TRY IT: Please write out the listing again, keeping every character the same.

PROVIDED RECORDS:
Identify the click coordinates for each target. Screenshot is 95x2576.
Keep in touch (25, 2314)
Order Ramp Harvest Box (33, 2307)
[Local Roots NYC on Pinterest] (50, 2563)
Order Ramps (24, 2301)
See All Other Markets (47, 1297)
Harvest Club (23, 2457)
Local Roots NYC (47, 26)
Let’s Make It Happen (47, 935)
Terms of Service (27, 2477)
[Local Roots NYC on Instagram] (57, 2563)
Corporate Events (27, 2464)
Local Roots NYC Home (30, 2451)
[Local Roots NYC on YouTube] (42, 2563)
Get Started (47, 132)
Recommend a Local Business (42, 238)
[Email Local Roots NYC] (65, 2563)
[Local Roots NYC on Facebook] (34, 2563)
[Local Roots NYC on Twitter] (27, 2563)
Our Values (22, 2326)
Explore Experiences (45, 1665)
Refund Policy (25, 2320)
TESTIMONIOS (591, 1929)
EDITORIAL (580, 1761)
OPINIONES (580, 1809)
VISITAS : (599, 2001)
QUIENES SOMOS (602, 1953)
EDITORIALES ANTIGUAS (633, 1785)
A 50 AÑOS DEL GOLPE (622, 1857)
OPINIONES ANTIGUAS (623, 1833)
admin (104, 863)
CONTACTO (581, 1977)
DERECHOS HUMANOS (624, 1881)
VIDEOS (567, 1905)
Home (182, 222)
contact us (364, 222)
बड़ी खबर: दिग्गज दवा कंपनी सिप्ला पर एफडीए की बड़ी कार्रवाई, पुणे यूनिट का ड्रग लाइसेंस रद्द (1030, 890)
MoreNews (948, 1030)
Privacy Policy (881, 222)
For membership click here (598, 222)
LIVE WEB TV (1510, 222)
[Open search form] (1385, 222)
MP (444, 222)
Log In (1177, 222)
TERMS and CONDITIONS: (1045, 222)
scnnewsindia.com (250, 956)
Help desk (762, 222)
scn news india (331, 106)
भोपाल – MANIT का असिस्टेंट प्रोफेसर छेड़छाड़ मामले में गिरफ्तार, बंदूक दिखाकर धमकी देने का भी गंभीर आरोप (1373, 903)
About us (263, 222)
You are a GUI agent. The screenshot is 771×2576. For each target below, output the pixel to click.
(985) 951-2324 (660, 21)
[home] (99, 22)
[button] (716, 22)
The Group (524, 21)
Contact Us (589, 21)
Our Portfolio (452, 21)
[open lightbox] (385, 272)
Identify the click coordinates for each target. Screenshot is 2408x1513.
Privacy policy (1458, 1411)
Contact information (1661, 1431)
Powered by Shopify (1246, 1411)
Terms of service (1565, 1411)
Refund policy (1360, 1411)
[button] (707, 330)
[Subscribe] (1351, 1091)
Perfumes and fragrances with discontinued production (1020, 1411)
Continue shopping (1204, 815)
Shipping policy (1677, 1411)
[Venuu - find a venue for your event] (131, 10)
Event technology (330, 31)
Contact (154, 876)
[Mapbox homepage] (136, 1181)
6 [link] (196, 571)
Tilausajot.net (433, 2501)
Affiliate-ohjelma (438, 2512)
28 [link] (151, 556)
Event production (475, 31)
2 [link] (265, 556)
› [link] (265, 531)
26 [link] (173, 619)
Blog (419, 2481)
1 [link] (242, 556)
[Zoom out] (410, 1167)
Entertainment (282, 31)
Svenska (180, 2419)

RESPONSE TO THE TASK:
Identify the click coordinates for each target. Screenshot is 95x2576.
Keep in touch (25, 2314)
Order Ramp Harvest Box (33, 2307)
[Local Roots NYC on Pinterest] (50, 2563)
Order Ramps (24, 2301)
See All Other Markets (47, 1297)
Harvest Club (23, 2457)
Local Roots NYC (47, 26)
Let’s Make It Happen (47, 935)
Terms of Service (27, 2477)
[Local Roots NYC on Instagram] (57, 2563)
Corporate Events (27, 2464)
Local Roots NYC Home (30, 2451)
[Local Roots NYC on YouTube] (42, 2563)
Get Started (47, 132)
Recommend a Local Business (42, 238)
[Email Local Roots NYC] (65, 2563)
[Local Roots NYC on Facebook] (34, 2563)
[Local Roots NYC on Twitter] (27, 2563)
Our Values (22, 2326)
Explore Experiences (45, 1665)
Refund Policy (25, 2320)
TESTIMONIOS (591, 1929)
EDITORIAL (580, 1761)
OPINIONES (580, 1809)
VISITAS : (599, 2001)
QUIENES SOMOS (602, 1953)
EDITORIALES ANTIGUAS (633, 1785)
A 50 AÑOS DEL GOLPE (622, 1857)
OPINIONES ANTIGUAS (623, 1833)
admin (104, 863)
CONTACTO (581, 1977)
DERECHOS HUMANOS (624, 1881)
VIDEOS (567, 1905)
Home (182, 222)
contact us (364, 222)
बड़ी खबर: दिग्गज दवा कंपनी सिप्ला पर एफडीए की बड़ी कार्रवाई, पुणे यूनिट का ड्रग लाइसेंस रद्द (1030, 890)
MoreNews (948, 1030)
Privacy Policy (881, 222)
For membership click here (598, 222)
LIVE WEB TV (1510, 222)
[Open search form] (1385, 222)
MP (444, 222)
Log In (1177, 222)
TERMS and CONDITIONS: (1045, 222)
scnnewsindia.com (250, 956)
Help desk (762, 222)
scn news india (331, 106)
भोपाल – MANIT का असिस्टेंट प्रोफेसर छेड़छाड़ मामले में गिरफ्तार, बंदूक दिखाकर धमकी देने का भी गंभीर आरोप (1373, 903)
About us (263, 222)
You are a GUI agent. The screenshot is 771×2576. For each target below, output the pixel to click.
(985) 951-2324 (660, 21)
[home] (99, 22)
[button] (716, 22)
The Group (524, 21)
Contact Us (589, 21)
Our Portfolio (452, 21)
[open lightbox] (385, 272)
Identify the click coordinates for each target. Screenshot is 2408x1513.
Privacy policy (1458, 1411)
Contact information (1661, 1431)
Powered by Shopify (1246, 1411)
Terms of service (1565, 1411)
Refund policy (1360, 1411)
[button] (707, 330)
[Subscribe] (1351, 1091)
Perfumes and fragrances with discontinued production (1020, 1411)
Continue shopping (1204, 815)
Shipping policy (1677, 1411)
[Venuu - find a venue for your event] (131, 10)
Event technology (330, 31)
Contact (154, 876)
[Mapbox homepage] (136, 1181)
6 [link] (196, 571)
Tilausajot.net (433, 2501)
Affiliate-ohjelma (438, 2512)
28 [link] (151, 556)
Event production (475, 31)
2 [link] (265, 556)
› [link] (265, 531)
26 [link] (173, 619)
Blog (419, 2481)
1 [link] (242, 556)
[Zoom out] (410, 1167)
Entertainment (282, 31)
Svenska (180, 2419)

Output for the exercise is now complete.